First and foremost thank you for any and all help you can offer.
The problem we receive data in TXT format and need to be able to parse out that data into some form of database/repository.
The idea is everyday between _____ and ____ hours a .txt file is created containing data. For example "Newdata20220629.txt" in text format.
However, this data is extremely hard to read and almost impossible to search in it's raw form. The txt file is raw however the first line of the txt file contains the columns for each row of data such as "Name, Date, File number," etc..
The following rows are raw data in the order of those categories. For instance; John Smith, 6/29/2022, 1234123
any columns without data in the field have a comma but do not contain data such as;
John Smith,, or ,6/29/2022,
So essentially what I'd like to do is create a tool that runs continuously looking for a file in the format of "Newdate(date).txt", and parsing that text based on what I mentioned above then storing it in a user-friendly and searchable database. Personally, I am thinking a SQL database may be the easiest way for this but don't have a clue as to where I should start.
CodePudding user response:
This should take a .txt file and write to a .csv then write the .csv to an SQL database/Table, just enter your server information and the paths of the file.
Import these to use
import pandas as pd
import pyodbc
Read txt file and write to csv file
read_txt = pd.read_csv('Newdata20220629.txt', delimiter = ',')
write_csv = read_txt.to_csv('Newdata2022029.csv', index = None)
Import CSV
data = pd.read_csv ('C:\Users\ExampleUser\Desktop\Test\Newdata2022029.csv')
df = pd.DataFrame(data)
Connect to SQL Server
connection = pyodbc.connect('Driver={SQL Server};'
'Server=RON\SQLEXPRESS;'
'Database=test_database;'
'Trusted_Connection=yes;')
cursor = connection.cursor()

## Dataset records
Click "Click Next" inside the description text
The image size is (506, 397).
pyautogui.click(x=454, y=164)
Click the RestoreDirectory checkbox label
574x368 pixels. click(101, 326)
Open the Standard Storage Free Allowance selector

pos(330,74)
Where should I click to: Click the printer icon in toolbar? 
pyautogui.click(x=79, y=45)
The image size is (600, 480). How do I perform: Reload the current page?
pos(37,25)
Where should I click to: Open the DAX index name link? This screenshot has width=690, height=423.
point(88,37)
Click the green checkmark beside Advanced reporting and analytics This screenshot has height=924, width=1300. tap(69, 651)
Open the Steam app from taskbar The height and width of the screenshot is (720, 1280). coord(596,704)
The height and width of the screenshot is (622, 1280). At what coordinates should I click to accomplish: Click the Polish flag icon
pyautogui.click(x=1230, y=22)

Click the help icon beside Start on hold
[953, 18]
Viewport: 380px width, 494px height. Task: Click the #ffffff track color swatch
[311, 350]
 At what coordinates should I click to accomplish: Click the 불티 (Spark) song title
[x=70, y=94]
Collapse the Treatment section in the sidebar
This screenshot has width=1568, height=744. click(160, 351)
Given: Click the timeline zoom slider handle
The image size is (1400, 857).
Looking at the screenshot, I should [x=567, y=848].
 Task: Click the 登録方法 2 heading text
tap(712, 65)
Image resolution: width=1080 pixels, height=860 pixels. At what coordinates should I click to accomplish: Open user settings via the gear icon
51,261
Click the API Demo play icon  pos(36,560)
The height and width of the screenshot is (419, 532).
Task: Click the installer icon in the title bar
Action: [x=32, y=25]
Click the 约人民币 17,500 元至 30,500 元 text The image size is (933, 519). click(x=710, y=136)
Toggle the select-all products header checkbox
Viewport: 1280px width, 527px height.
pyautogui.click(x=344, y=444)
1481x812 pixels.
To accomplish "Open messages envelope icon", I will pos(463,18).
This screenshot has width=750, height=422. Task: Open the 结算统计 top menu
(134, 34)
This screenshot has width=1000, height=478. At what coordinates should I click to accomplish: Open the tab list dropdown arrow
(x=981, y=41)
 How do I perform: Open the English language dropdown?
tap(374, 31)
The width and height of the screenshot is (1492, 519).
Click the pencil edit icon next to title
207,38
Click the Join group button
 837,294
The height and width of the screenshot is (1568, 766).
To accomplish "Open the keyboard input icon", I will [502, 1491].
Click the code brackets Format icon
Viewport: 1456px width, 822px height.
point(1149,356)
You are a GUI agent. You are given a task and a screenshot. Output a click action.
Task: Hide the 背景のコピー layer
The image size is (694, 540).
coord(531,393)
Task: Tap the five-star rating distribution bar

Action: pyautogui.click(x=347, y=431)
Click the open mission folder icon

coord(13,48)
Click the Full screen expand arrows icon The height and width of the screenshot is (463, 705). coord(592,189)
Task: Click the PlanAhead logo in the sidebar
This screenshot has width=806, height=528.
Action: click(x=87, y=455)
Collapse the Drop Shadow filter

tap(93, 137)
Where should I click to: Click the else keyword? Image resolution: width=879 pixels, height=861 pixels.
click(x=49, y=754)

## Exercises to complete
1. From the forum thread on parsing text files into a database, return the passage from "write_csv = read_txt.to_csv('Newdata2022029.csv', index" up to and including "cursor = connection.cursor()".
2. According to the forum thread on parsing text files, what does the first line of each daily .txt file contain?
3. Using the forum thread on parsing text files, explain why the poster wants the daily .txt data stored in a database.

## Results of the exercise
1.
write_csv = read_txt.to_csv('Newdata2022029.csv', index = None)
Import CSV
data = pd.read_csv ('C:\Users\ExampleUser\Desktop\Test\Newdata2022029.csv')
df = pd.DataFrame(data)
Connect to SQL Server
connection = pyodbc.connect('Driver={SQL Server};'
'Server=RON\SQLEXPRESS;'
'Database=test_database;'
'Trusted_Connection=yes;')
cursor = connection.cursor()

2. It contains the column names for each row of data, such as "Name, Date, File number."

3. In its raw form the data is extremely hard to read and almost impossible to search. The poster therefore wants it parsed and stored in a user-friendly, searchable database.